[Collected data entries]
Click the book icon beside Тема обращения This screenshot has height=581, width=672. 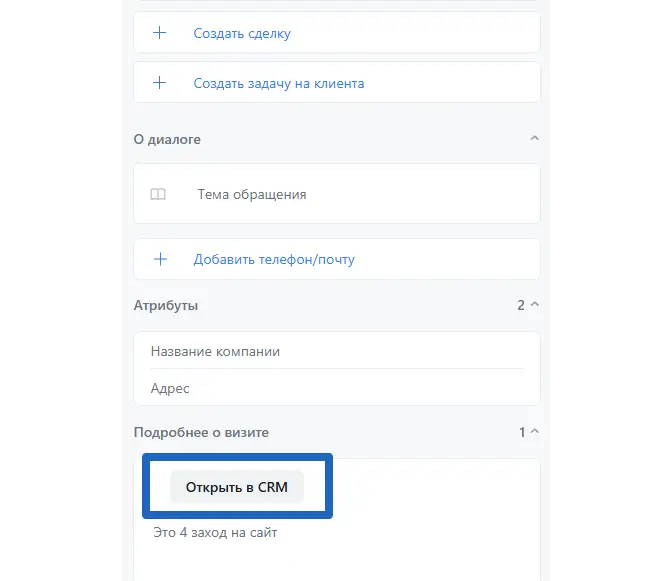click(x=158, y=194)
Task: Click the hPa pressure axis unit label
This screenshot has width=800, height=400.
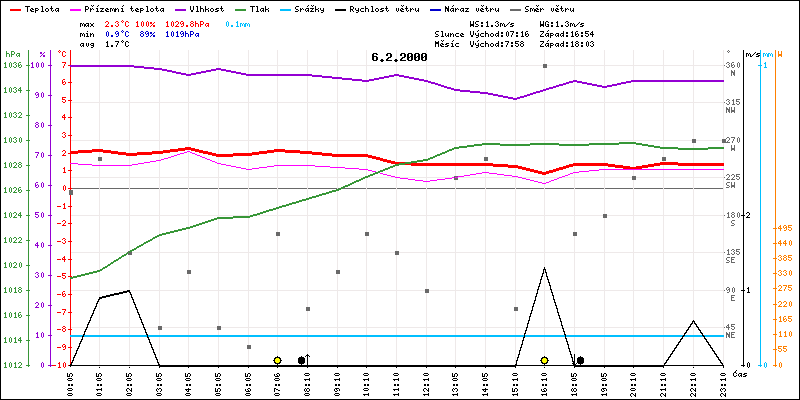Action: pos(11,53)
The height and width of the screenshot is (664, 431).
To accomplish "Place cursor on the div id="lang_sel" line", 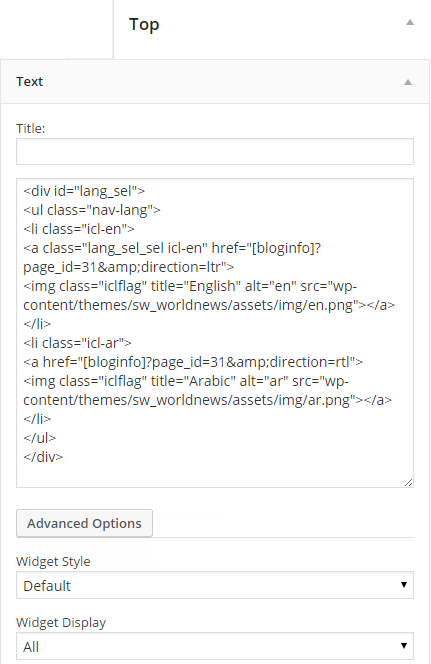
==
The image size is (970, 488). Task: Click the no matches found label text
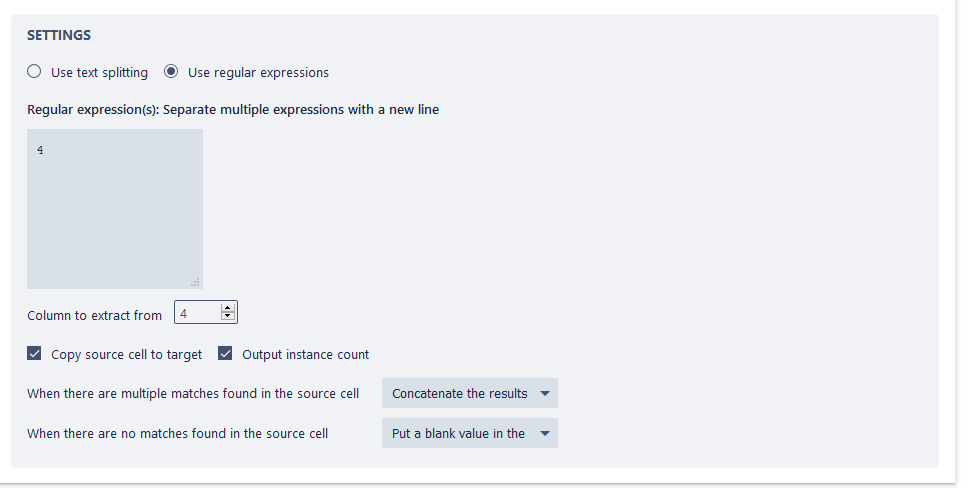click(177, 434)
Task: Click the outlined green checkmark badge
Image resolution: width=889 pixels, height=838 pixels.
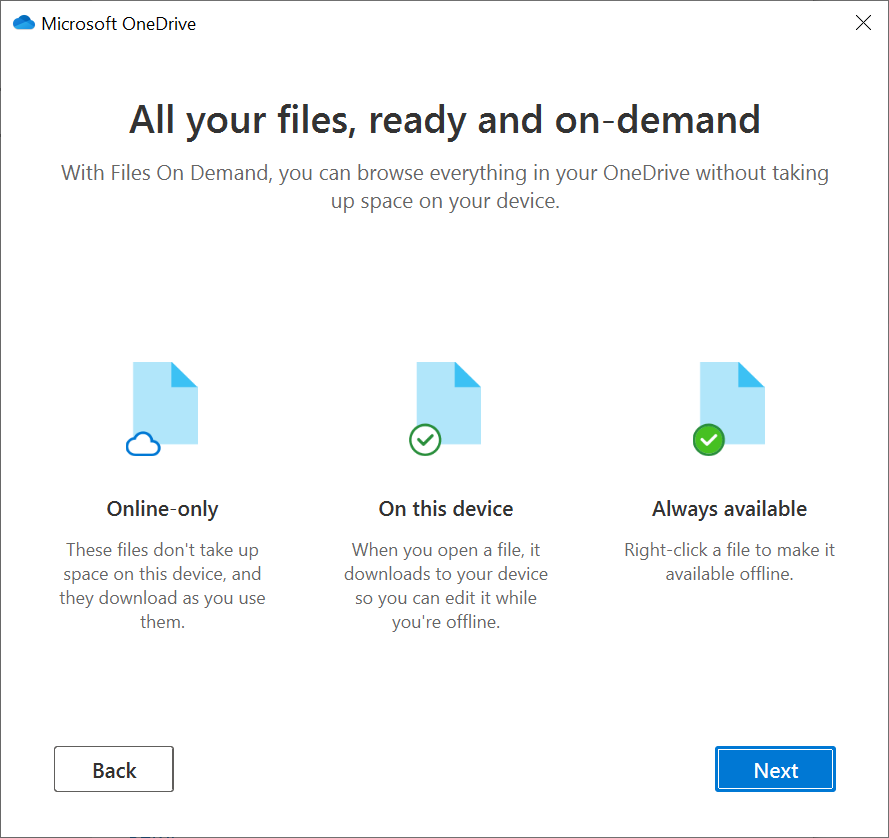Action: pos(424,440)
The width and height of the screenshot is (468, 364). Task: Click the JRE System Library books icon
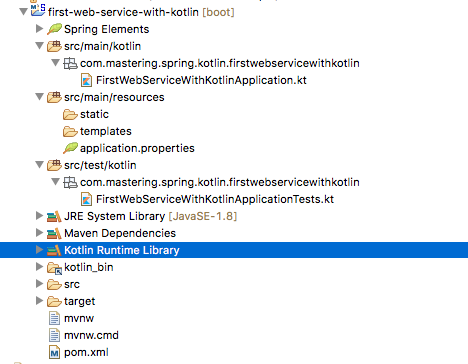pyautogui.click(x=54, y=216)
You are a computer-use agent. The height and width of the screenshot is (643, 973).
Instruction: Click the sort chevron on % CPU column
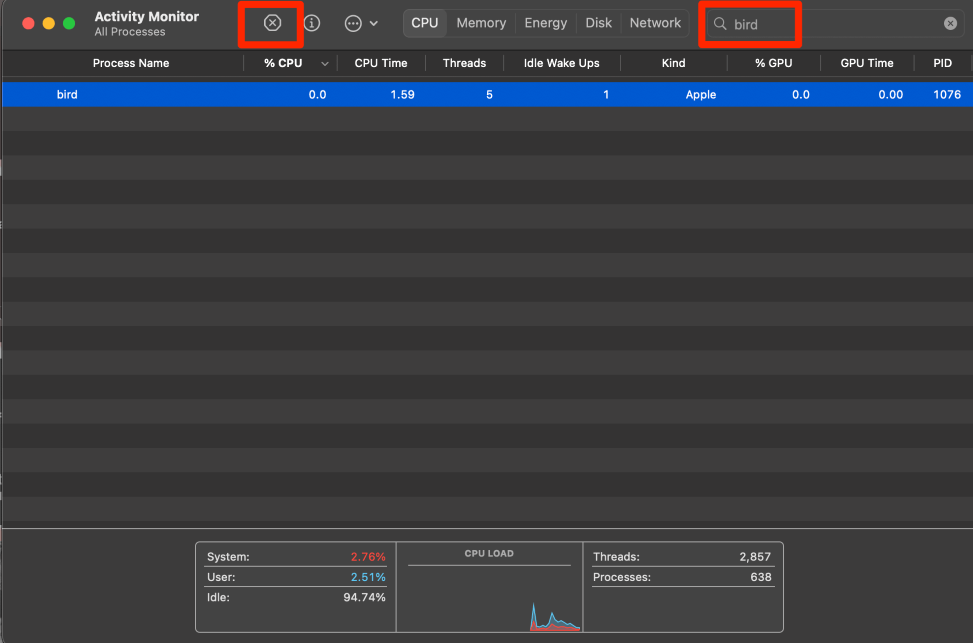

- _Exercise details_
Wherever the line holding "You are a computer-use" falls in the entries above, copy exactly from it through the line holding "Instruction: Click the", inclusive, and add nothing.

- _Answer to this problem_
You are a computer-use agent. The height and width of the screenshot is (643, 973).
Instruction: Click the sort chevron on % CPU column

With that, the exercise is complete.